La Orinoquia como pieza fundamental del desarrollo, la paz y la reconciliación

eXPO 300x226Villavicencio, Meta, 11 de septiembre de 2015. La paz traerá innumerables beneficios y responsabilidades para la Orinoquia.

La región se fortalecerá en seguridad, incrementará el valor de la tierra y aumentará la inversión extranjera, mientras que algunas de sus responsabilidades serán, la generación de empleo para las personas que dejen las armas, otorgando medios de supervivencia y recuperación, así lo afirmó el director del Centro de Estudios de la Orinoquia (CEO) de la Universidad de los Andes, Carlos Montenegro, en Expogestión 2015.

Durante su intervención, Montenegro, expuso tres grandes mensajes sobre la Orinoquia como pieza fundamental del desarrollo, la paz y la reconciliación. En el primero reflexiono sobre las implicaciones de la paz para el desarrollo de la región. El segundo mensaje estableció el papel de la región en el proceso de paz, y por último, señaló que con o sin acuerdo de paz se tienen unos desafíos los cuales deben ser abordados de manera urgente.

Agregó que un país en paz permitirá nuevos y ambiciosos planes del Gobierno, el fortalecimiento del campo, despertará una conciencia con el objetivo de crear un nuevo entorno social y la generación de nuevos recursos económicos, lo que logrará explotar de manera responsable y sostenible el potencial de la región.

En materia ambiental el director del CEO manifestó que “entonces, otra gran responsabilidad que van a adquirir los actores del desarrollo en la Orinoquia es que sus esfuerzos por solucionar las deficiencias económicas y sociales deberán mitigar el daño ya ocasionado y mantener a salvo aquello que aún no se ha tocado”.

Por otra parte, destacó a la Orinoquia como escenario de paz, y centró la atención en tres puntos específicos, el primero, la política de desarrollo agrario integral, la agenda establece la creación de un banco de tierras para entregárselas a los campesinos que no posean, recalcó que en la región es una de las zonas con mayor acumulación de baldíos por parte de los grupos armados y narcotraficantes, aseguró que estás tierras deberán ser asignadas a los campesinos a través de un proceso formal de titulación.

De igual forma, la iniciativa de un plan nacional sectorial debe ir orientado a proveer bienes y servicios públicos en infraestructura, desarrollo social (salud, educación, vivienda y agua potable para el campo), y estímulos a la productividad de la agricultura familiar y a la formalización laboral.

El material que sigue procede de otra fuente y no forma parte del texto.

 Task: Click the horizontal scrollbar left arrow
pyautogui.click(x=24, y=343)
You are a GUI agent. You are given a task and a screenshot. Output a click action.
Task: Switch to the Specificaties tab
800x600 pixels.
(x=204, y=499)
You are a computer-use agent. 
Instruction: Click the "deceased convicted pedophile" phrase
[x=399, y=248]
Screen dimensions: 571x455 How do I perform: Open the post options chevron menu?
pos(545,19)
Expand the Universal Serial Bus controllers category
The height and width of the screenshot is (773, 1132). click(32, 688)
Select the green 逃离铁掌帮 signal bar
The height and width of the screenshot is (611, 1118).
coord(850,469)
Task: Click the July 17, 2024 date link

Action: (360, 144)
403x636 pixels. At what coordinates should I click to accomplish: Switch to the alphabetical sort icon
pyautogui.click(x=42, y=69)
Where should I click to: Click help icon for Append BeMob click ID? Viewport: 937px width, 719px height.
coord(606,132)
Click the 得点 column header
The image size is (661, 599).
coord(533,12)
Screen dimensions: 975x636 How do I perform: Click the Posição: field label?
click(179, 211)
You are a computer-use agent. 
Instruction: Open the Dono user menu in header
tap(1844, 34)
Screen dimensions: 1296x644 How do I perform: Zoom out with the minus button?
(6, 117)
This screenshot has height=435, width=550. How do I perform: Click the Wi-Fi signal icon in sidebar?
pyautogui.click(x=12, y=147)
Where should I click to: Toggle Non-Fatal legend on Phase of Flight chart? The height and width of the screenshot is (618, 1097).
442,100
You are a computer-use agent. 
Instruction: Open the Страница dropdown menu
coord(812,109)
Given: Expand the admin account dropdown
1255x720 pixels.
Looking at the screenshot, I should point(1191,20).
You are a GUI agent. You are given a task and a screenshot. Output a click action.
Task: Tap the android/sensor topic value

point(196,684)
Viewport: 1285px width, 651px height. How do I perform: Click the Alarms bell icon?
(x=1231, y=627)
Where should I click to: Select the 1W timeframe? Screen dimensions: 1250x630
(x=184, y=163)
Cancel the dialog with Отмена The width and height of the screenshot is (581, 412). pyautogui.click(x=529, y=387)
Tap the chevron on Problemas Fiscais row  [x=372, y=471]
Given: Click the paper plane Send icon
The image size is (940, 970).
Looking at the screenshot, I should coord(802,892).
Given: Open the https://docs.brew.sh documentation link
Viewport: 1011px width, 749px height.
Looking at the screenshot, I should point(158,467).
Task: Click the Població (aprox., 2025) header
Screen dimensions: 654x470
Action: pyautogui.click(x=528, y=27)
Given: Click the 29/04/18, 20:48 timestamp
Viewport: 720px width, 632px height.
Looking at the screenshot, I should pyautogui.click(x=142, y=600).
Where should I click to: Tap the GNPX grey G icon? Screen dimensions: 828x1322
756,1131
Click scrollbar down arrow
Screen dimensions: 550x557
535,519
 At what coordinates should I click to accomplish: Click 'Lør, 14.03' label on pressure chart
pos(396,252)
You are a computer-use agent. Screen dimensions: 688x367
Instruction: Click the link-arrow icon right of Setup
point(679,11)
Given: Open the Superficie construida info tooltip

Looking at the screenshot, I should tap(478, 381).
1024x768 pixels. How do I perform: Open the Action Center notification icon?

Estos planes atacarían directamente los grandes retos en materia de desarrollo humano y que convertirán a la Orinoquia en un punto clave para la implementación de los acuerdos, y específicamente, para la construcción de paz.

En esta línea destacó que la participación política de las regiones golpeadas por el conflicto será fundamental para al Orinoquia, debido a que permitirá visibilizar a la región, canalizar las demandas y problemas que hasta hoy continúan sin respuesta por parte del Estado. Por último, permitirá mejorar la falta de representación política que tiene región.

También llamó la atención sobre uno de los temas más complejos a los que tendrá que enfrentarse la región, la reconciliación y perdón de las víctimas del conflicto armado, según las cifras presentadas existen 22 frentes distribuidos en los departamentos de Arauca, Casanare, Guainía, Guaviare, Meta, y Vaupés y más de medio millón de víctimas, estas cifras permiten entender la magnitud de lo que deberá enfrentar la Orinoquia una vez se firme la paz y permitirá establecer cómo puede contribuir la región en el denominado “fin del conflicto”.

Recalcó que los grandes desafíos para la Orinoquia están en el tema de tierras, infraestructura, ordenamiento territorial, minería ilegal, preservación de la diversidad étnica y cultural de los pueblos indígenas. Por otra parte, manifestó que la región deberá enfrentarse para responder responsablemente para el desarrollo, buscar conocimiento claro del territorio, generar investigación del entorno, sobre la agricultura auto sostenible y buscar la preservación de la cultura llanera.

Concluyó su intervención invitando a generar una conciencia sobre el cambio climático enfocada en la actitud agrícola y a la captura de carbono, en esta línea precisó que se trabajará en alianza con el Banco Mundial sobre iniciativas que permitan prepararse para hacerle frente a este escenario.